Underperforming Portfolio Companies and Restructurings
Affordable Care, a specialty dental practice management business, also materially underperformed and contributed about 20% of the quarterly NAV decline as management prepares for a likely debt‑for‑equity restructuring. Its preferred equity and the DCA first‑lien position have been moved to non‑accrual, although the company expects the DCA loan to return to accrual status by the second quarter.
Decline in Quarterly Investment Income
Total investment income declined modestly to $77 million in the fourth quarter, about 4% lower than in the prior period, reflecting both portfolio dynamics and some income pressure. Net expenses fell slightly faster at around 5% to $44 million, helped by the fee waiver, but the earnings trend still points to a near‑term squeeze before portfolio repositioning benefits fully flow through.
Sale-Related Costs and Discount Headwinds
The sizable secondary sale carries near‑term economic friction in the form of a 6% discount to internal marks and roughly $7 million of related fees and expenses.
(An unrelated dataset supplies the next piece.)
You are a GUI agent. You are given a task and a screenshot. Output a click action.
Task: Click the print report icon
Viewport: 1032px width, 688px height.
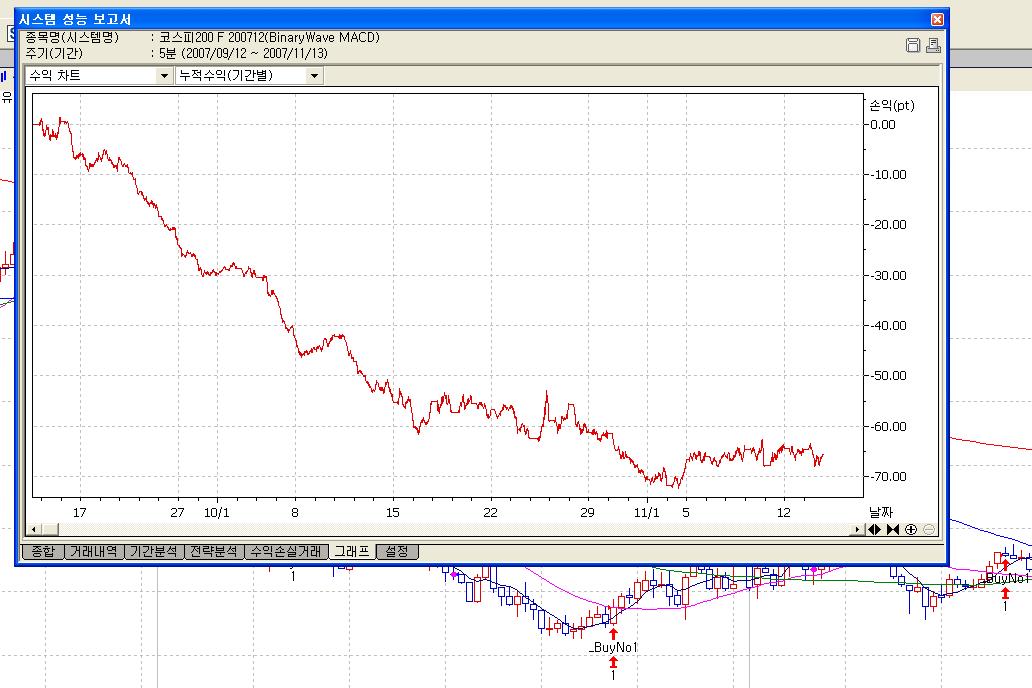[x=932, y=45]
These factors will weigh on reported results and further trim book value in the short run, even as management argues that the transaction accelerates a shift to a safer, more liquid, and more senior‑heavy asset mix.
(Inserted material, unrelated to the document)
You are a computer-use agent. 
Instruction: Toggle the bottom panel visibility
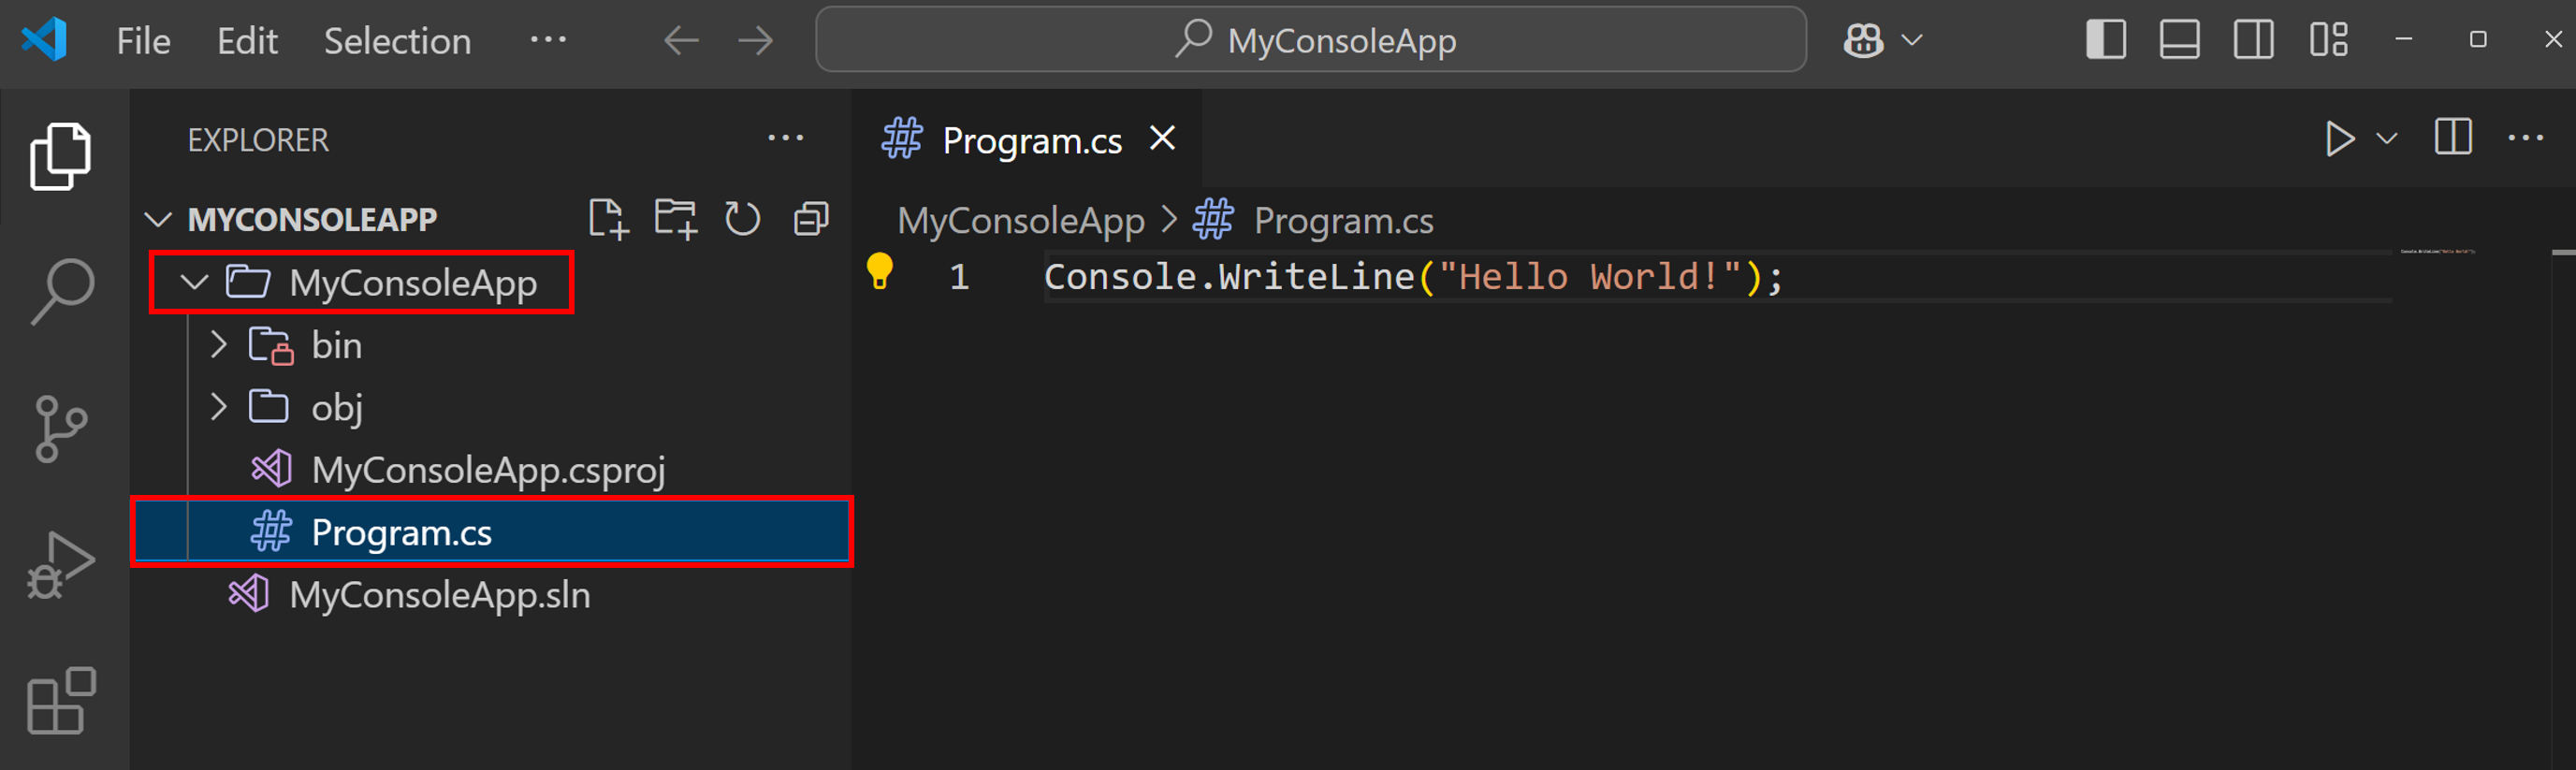[2179, 40]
Market Valuation Disconnect
Management underscored what it sees as a sharp disconnect between fundamentals and trading levels, with the stock changing hands around $8 compared with a reported NAV of about $11.5 per share. That gap persists even as the company reduces leverage, enhances credit quality, cuts fees, and buys back shares, potentially offering upside for investors if execution closes the valuation discount.
Guidance and Forward-Looking Outlook
Looking ahead, the company reaffirmed its $0.32 per share dividend for the first quarter and the extension of the 15% incentive fee through 2026, while targeting a sustainable $0.25 quarterly payout from the second quarter of 2026 based on expected net investment income. Pro forma for the March closing of the $477 million asset sale, management expects lower leverage, higher senior exposure, reduced PIK, and room for accretive buybacks and redeployment into first‑lien loans, all underpinned by a predominantly green‑rated portfolio and ample liquidity.
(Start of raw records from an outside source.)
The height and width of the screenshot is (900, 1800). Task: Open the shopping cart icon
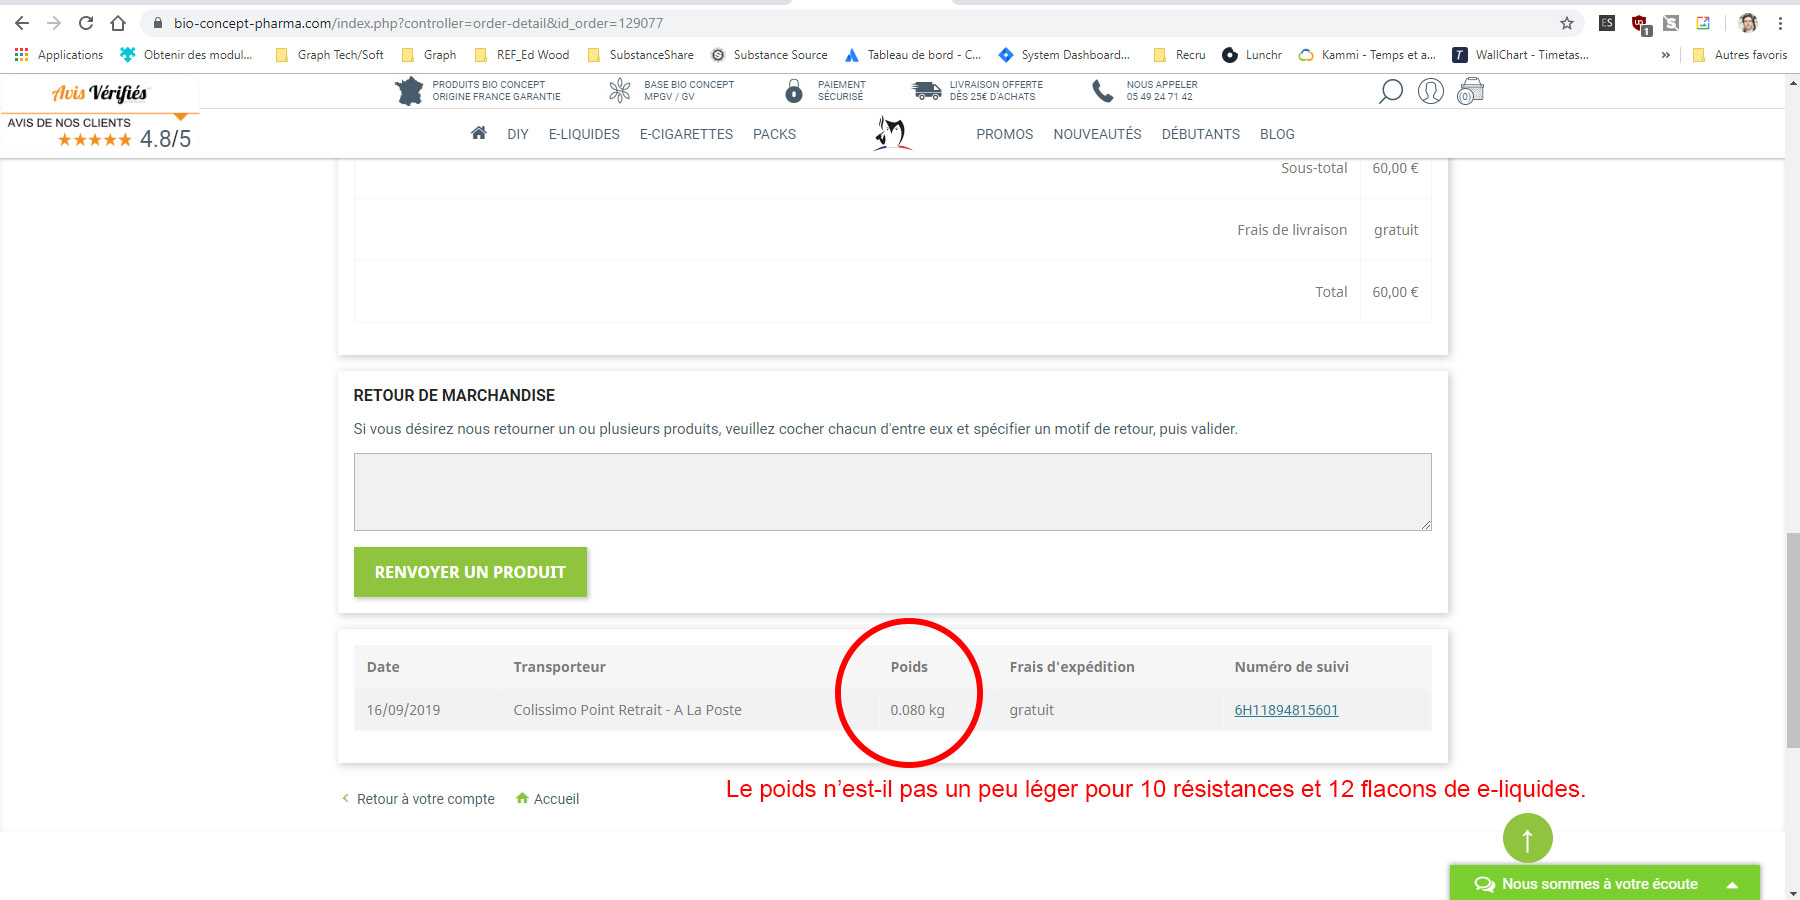[1470, 92]
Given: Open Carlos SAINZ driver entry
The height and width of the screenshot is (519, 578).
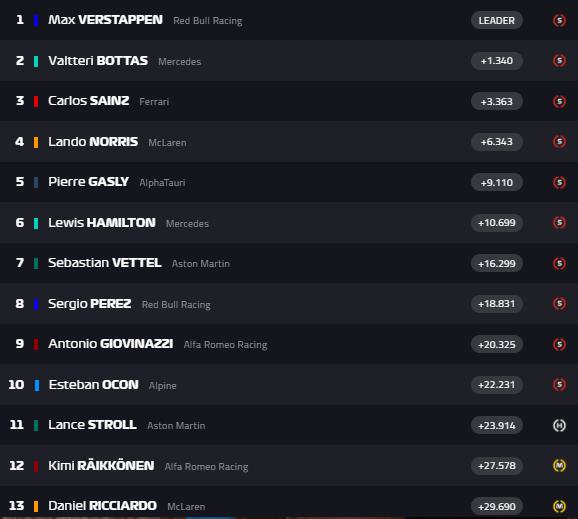Looking at the screenshot, I should click(x=289, y=101).

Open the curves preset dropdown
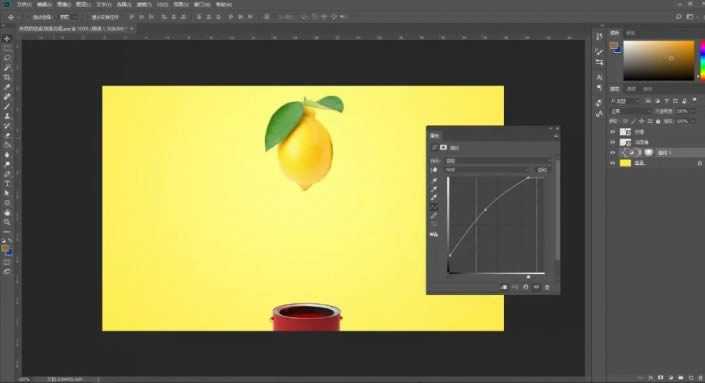tap(498, 160)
New Mountain Finance’s call portrayed a business absorbing concentrated hits yet leaning into self‑help measures to lift quality and align economics with shareholders. For investors, the story is a trade‑off between near‑term NAV and income pressure and the promise of a cleaner, more senior, and better‑covered earnings stream that could eventually narrow the large discount between the share price and underlying book value.